Eu nunca sonhei alto demais. Nunca quis fazer voos longos, mas não suportava a ideia de ter as pernas presas a terra e saber que jamais poderia voar. Porém, faz um bom tempo que meus vôos se tornaram cada vez mais rasos. Acredite, não é medo de cair, mas sim medo de voltar. De retornar ao ninho e encontrar peças faltando.

Eu não sei em que ano você vai estar lendo este texto, e nem sei o que lhe trouxe até aqui. Mas meu amigo, esse ano, este de agora, que ainda não acabou, mas já nos arrancou o coração do peito mil vezes, esta sendo avassalador. Muitas e muitas andorinhas, não voltaram do seu vôo.

Eu sei que cresci demais, aprendi demais, me tornei uma pessoa melhor em alguns sentidos, pior em outros, mas uma coisa, eu não aprendi. Eu não sei, e nunca saberei me despedir. Eu não consigo imaginar o que é um pai saber que o filho nunca mais vai chegar em casa. Ou uma esposa, saber que nunca mais vai beijar o marido. E muito menos, saber que um filho, jamais terá aquele colo de pai.

A gente voa, voa longe, voa baixo, cada um, a sua maneira, mas eu creio, que quase todos nós, sentimos felicidade mesmo, em voltar pra casa. Em chegar ao ninho. Eu não sei viver sem ter pra onde voltar. Sempre digo e repito, a melhor parte da viagem, é chegar em casa, largar as malas e ter quem se ama por perto. Talvez eu seja uma romântica incurável que enxerga a vida de uma maneira mais colorida, e não consegue a ver, como ela realmente é, e sinceramente? Nem quero.

Sabemos que quando uns chegam, outros precisam partir, na hora certa ou não. Estando preparados ou não. A questão é clichê, a vida é um sopro. E no fim, nada importa. O que você teve. Os bens que construiu. Seus impérios. Suas poses. Nada, nada disso vale, nada disso importa. O que fará alguma diferença, é quem você foi. É o que você viveu. São suas frases. Seus abraços. Os momentos que foram reais, que você foi apenas você, sem se preocupar com o que os outros pensam disso.

Este ano, foi um ano sofrido, de despedidas que ainda não fazem o menor sentido. Mas a vida é assim, ela não faz sentido nenhum. Por isso meu amigo. Perdoe mais. Faça mais as coisas que você tem vontade.
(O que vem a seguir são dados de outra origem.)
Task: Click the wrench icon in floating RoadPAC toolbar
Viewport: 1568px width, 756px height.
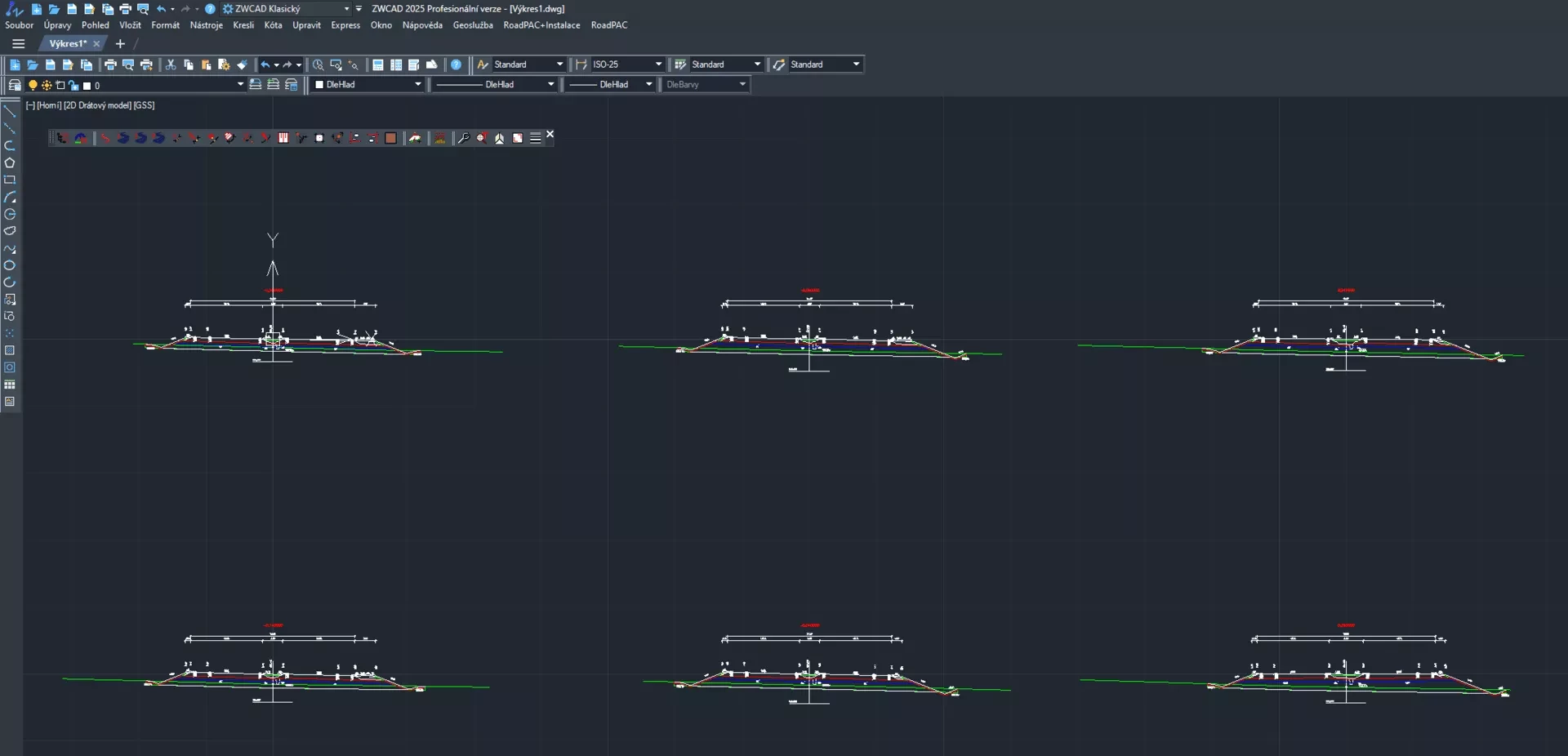Action: (x=463, y=138)
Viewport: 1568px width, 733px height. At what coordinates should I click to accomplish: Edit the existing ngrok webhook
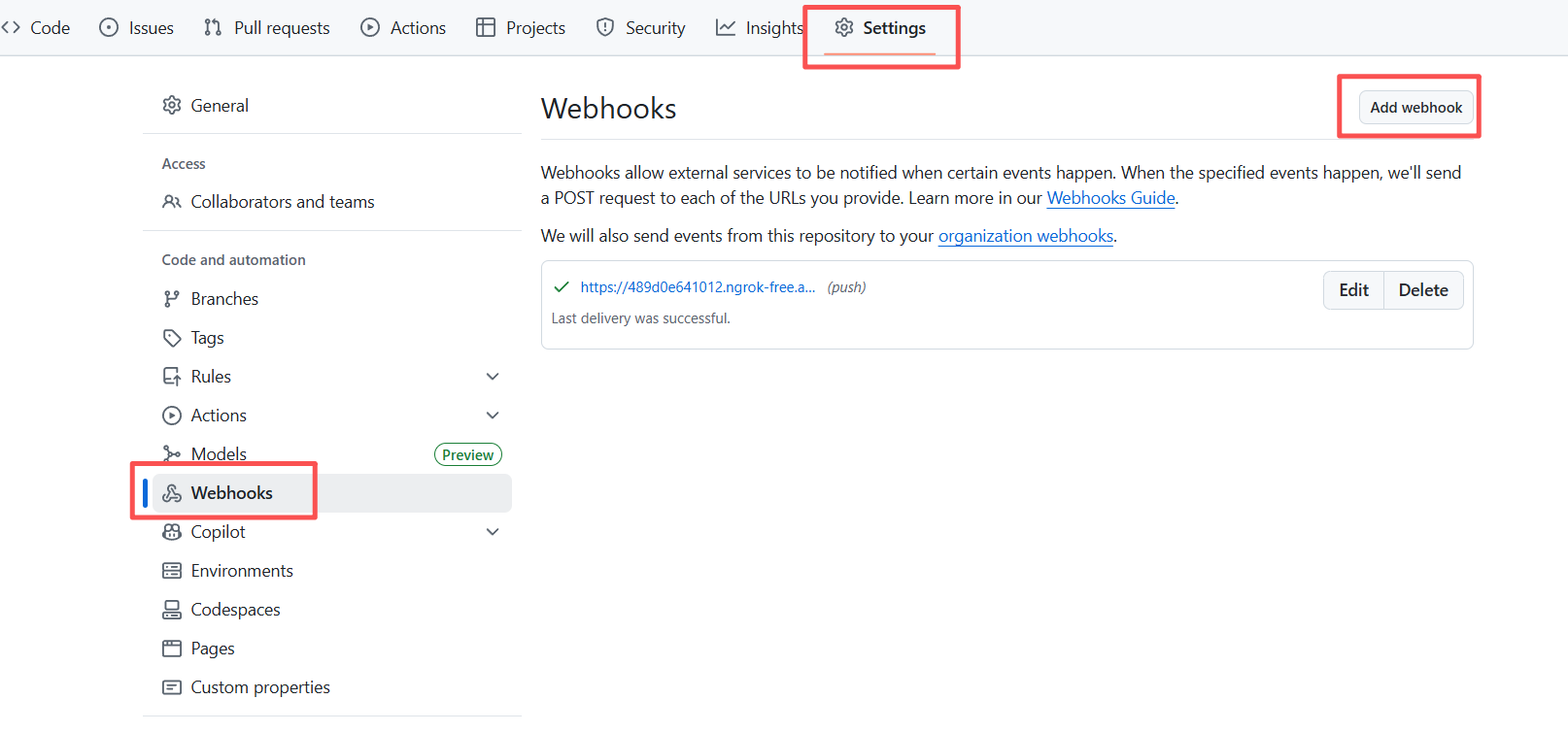(x=1353, y=290)
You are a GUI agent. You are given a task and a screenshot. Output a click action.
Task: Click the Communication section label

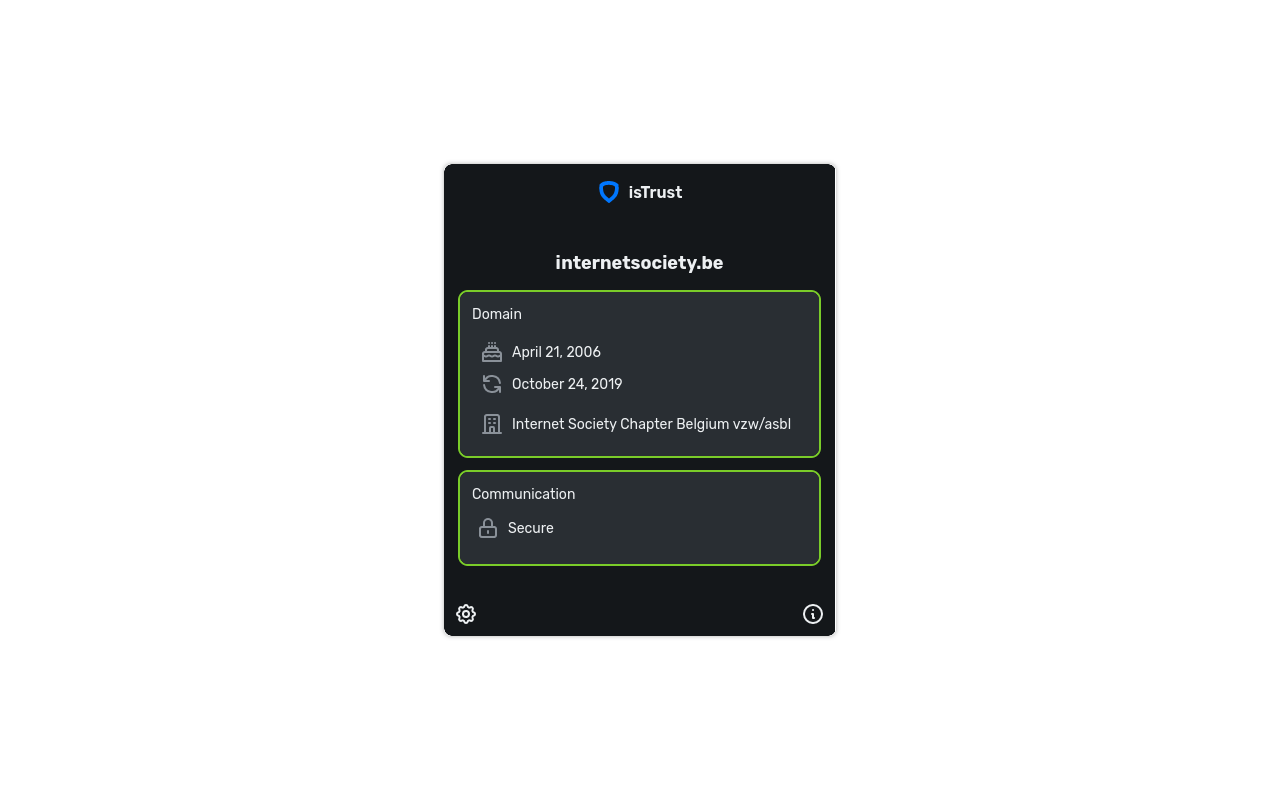(x=523, y=494)
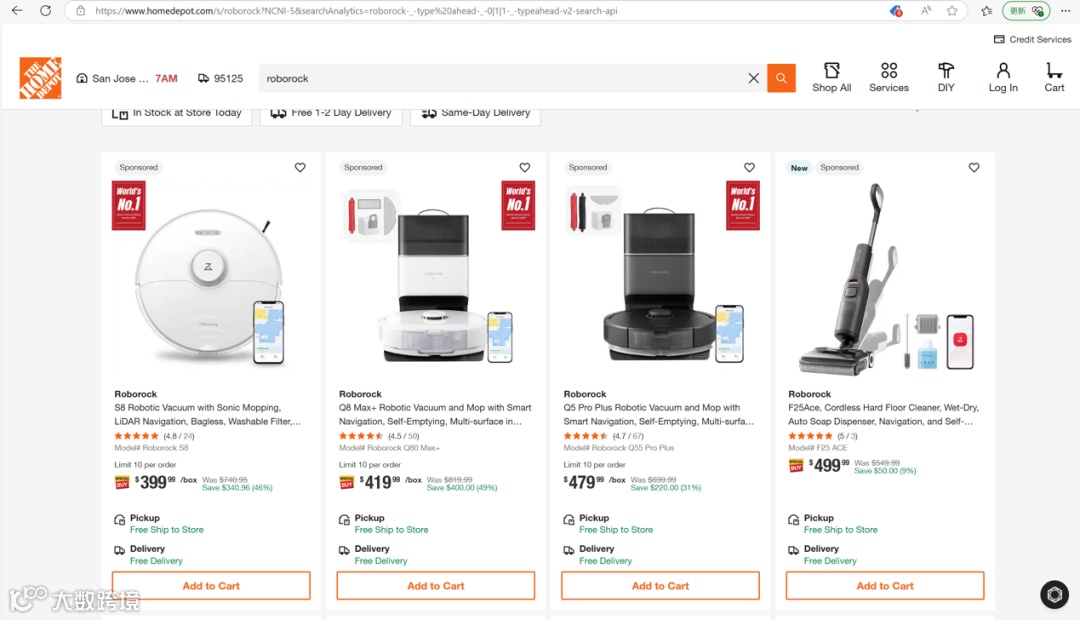
Task: Click the chat support icon bottom right
Action: click(1054, 594)
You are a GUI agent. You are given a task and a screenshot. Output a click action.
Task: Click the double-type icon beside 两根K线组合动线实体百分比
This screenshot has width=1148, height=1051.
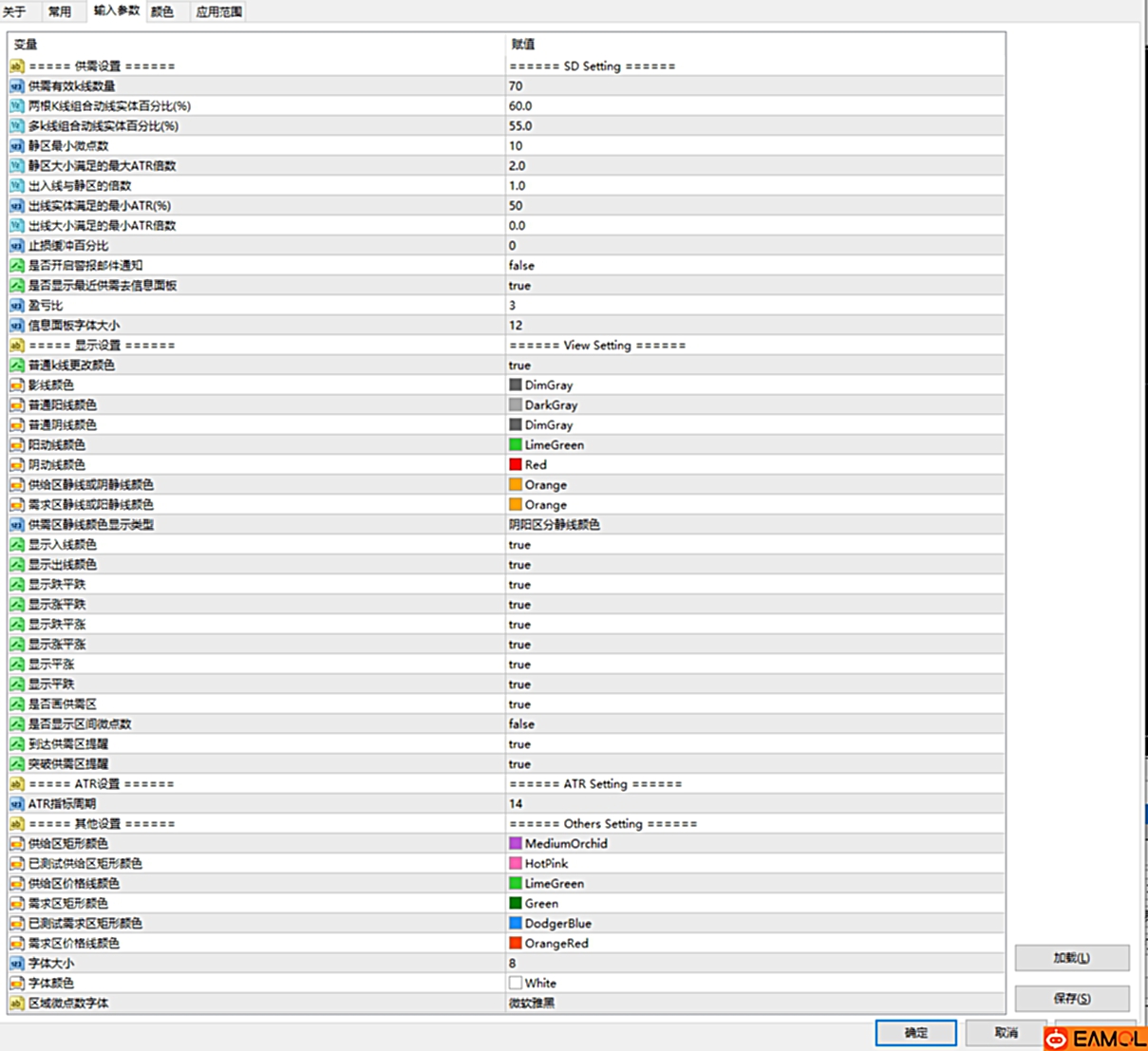17,106
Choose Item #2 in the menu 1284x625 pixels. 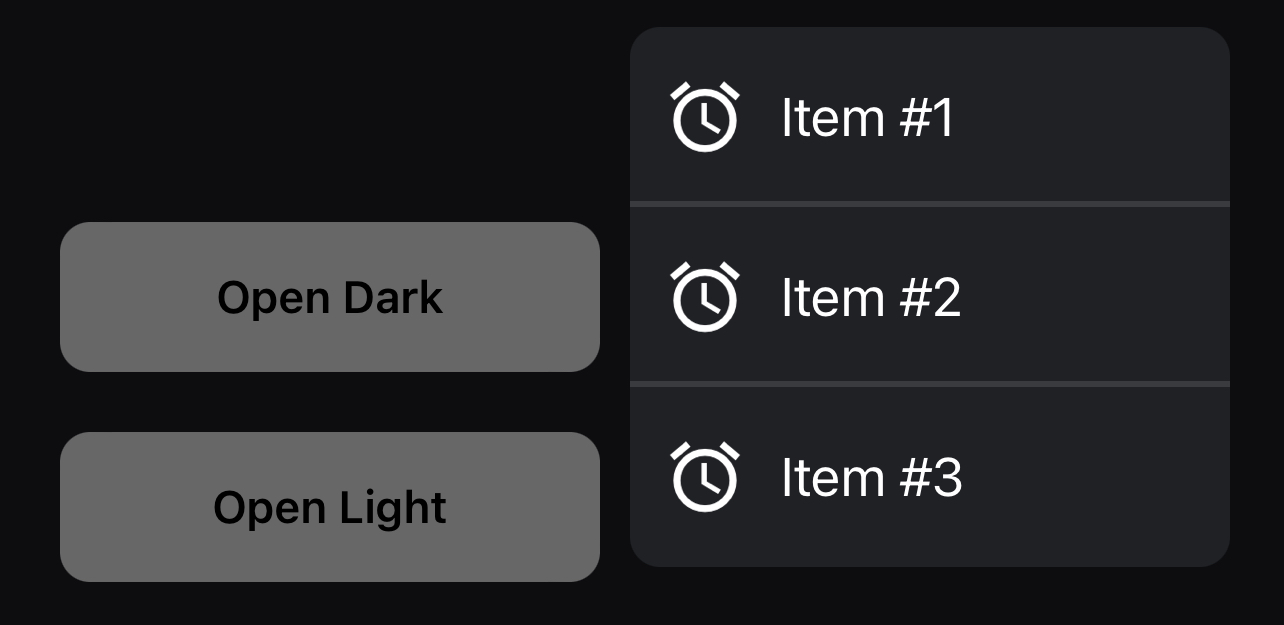point(929,296)
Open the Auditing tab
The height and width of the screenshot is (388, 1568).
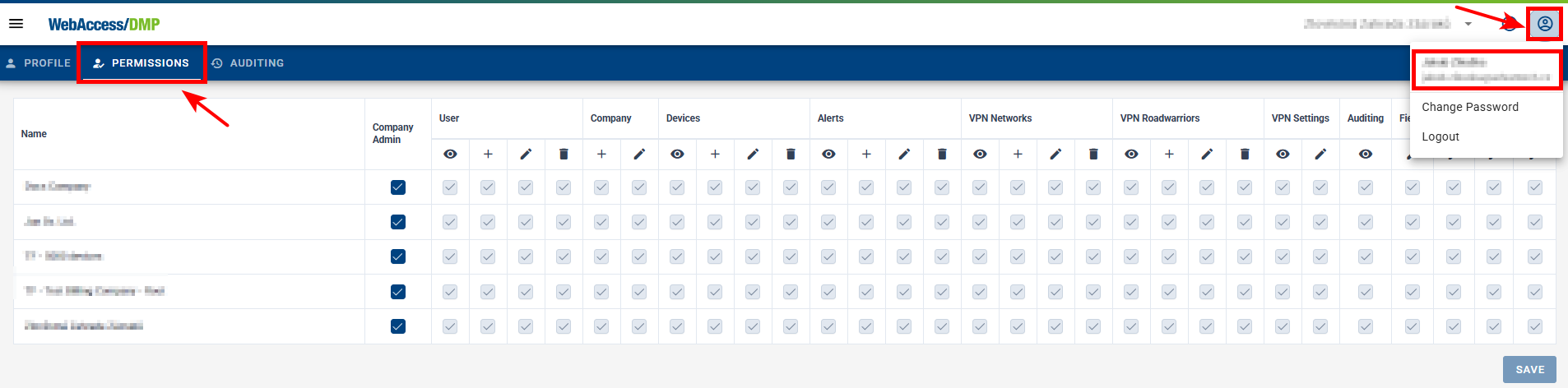point(248,63)
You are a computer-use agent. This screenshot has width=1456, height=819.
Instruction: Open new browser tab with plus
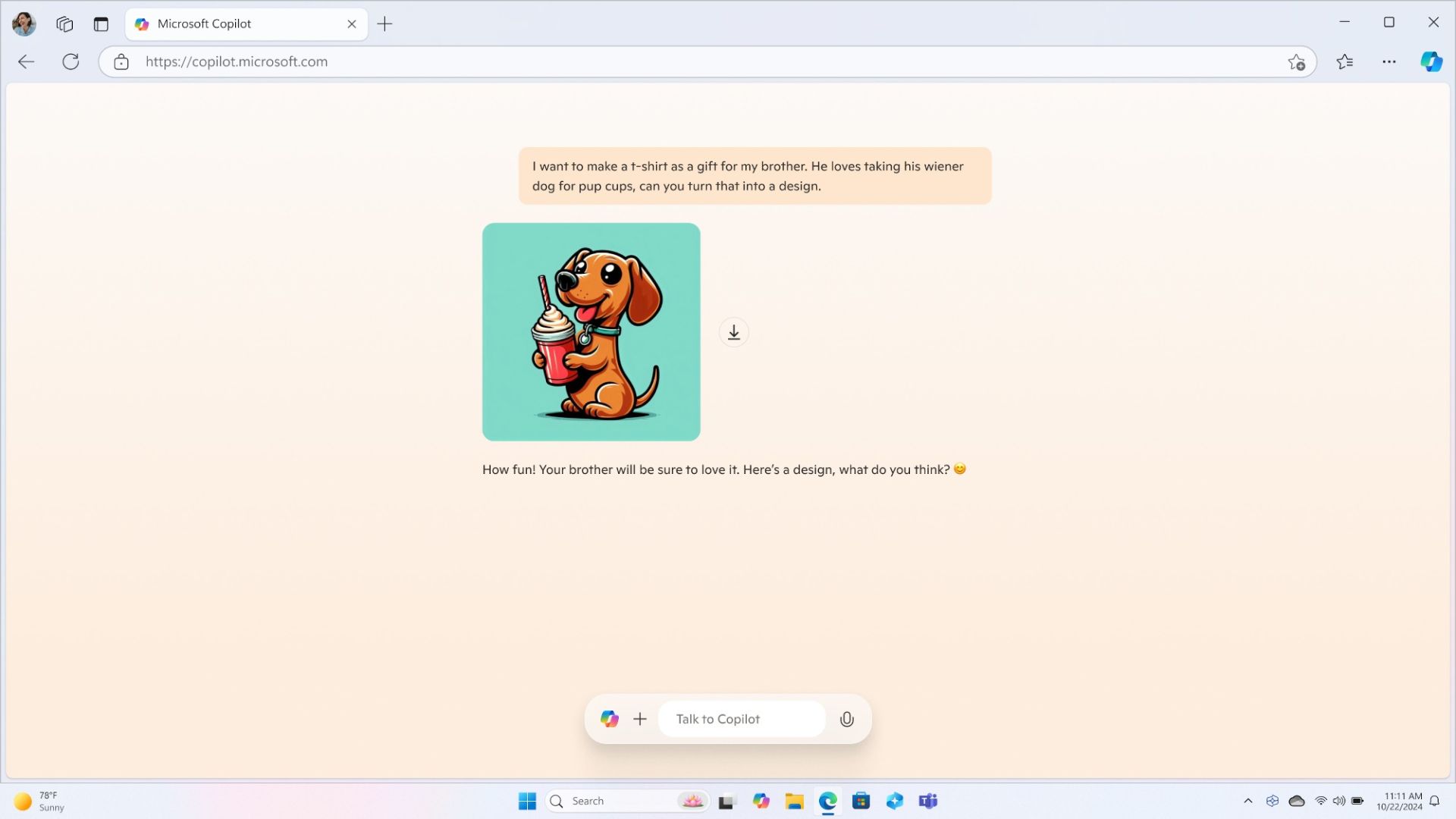coord(385,23)
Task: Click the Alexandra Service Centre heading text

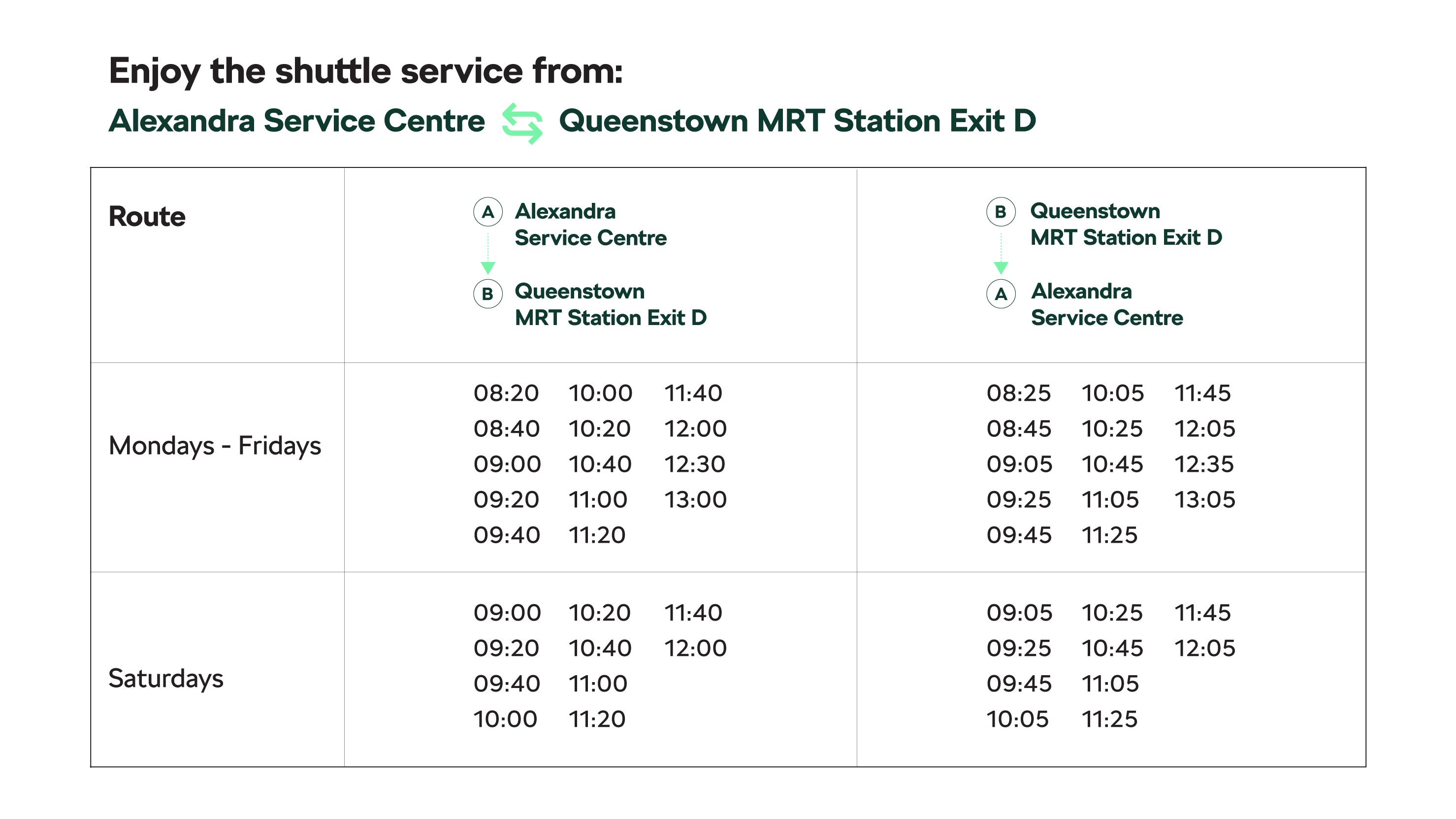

Fique de pijama até mais tarde. Brinque com seu filho. Abrace seu marido/esposa. Diga a quem você ama, que o ama! Não guarde, nem mágoas, nem palavras, nem dinheiro, isso mesmo, nem dinheiro! Porque daqui, nada se leva. Apenas se deixa, um legado, coisas pros amigos e amores lembrarem e sentirem uma saudade boa. Que vai até doer, e talvez doa por muito tempo, mas que um dia, vai se tornar uma saudade gostosa, tipo sorvete de morango.

Eu espero, que você, que esteja lendo esse texto, entenda o buraco que esta aqui, e caso não entenda, ou, caso tenha um buraco ainda maior dentro do peito, saiba que vai passar! Que uma hora dor passa! E que se o cara lá de cima, os chamou tão cedo, é porque eles já tinham cumprido sua missão aqui! Tem gente que é anjo disfarçado! A gente que ainda não aprendeu a reconhecer!